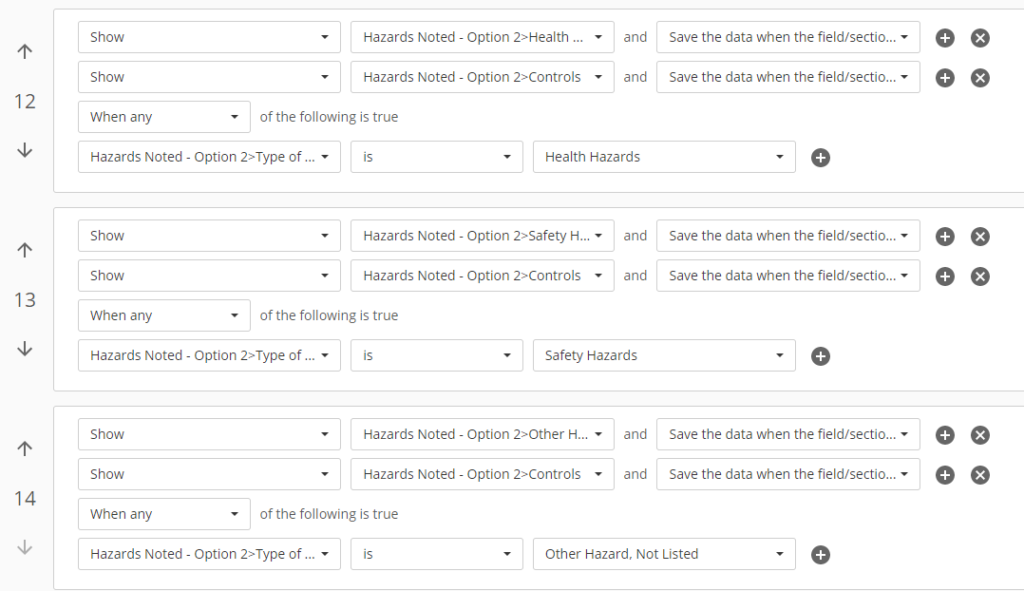Add condition after Health Hazards value
This screenshot has height=591, width=1024.
coord(821,158)
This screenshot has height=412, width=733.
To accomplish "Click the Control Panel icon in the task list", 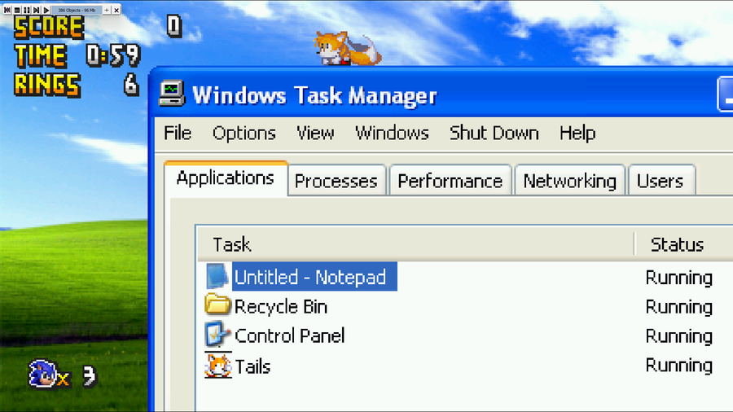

EXERCISE INSTRUCTIONS
Nothing but the lines from the line with "This screenshot has height=412, width=733." through the last line of the listing should be copied, exactly and with both ends kept. Leave pictures out.

RESPONSE BOX
This screenshot has height=412, width=733.
To accomplish "Click the Control Panel icon in the task list", 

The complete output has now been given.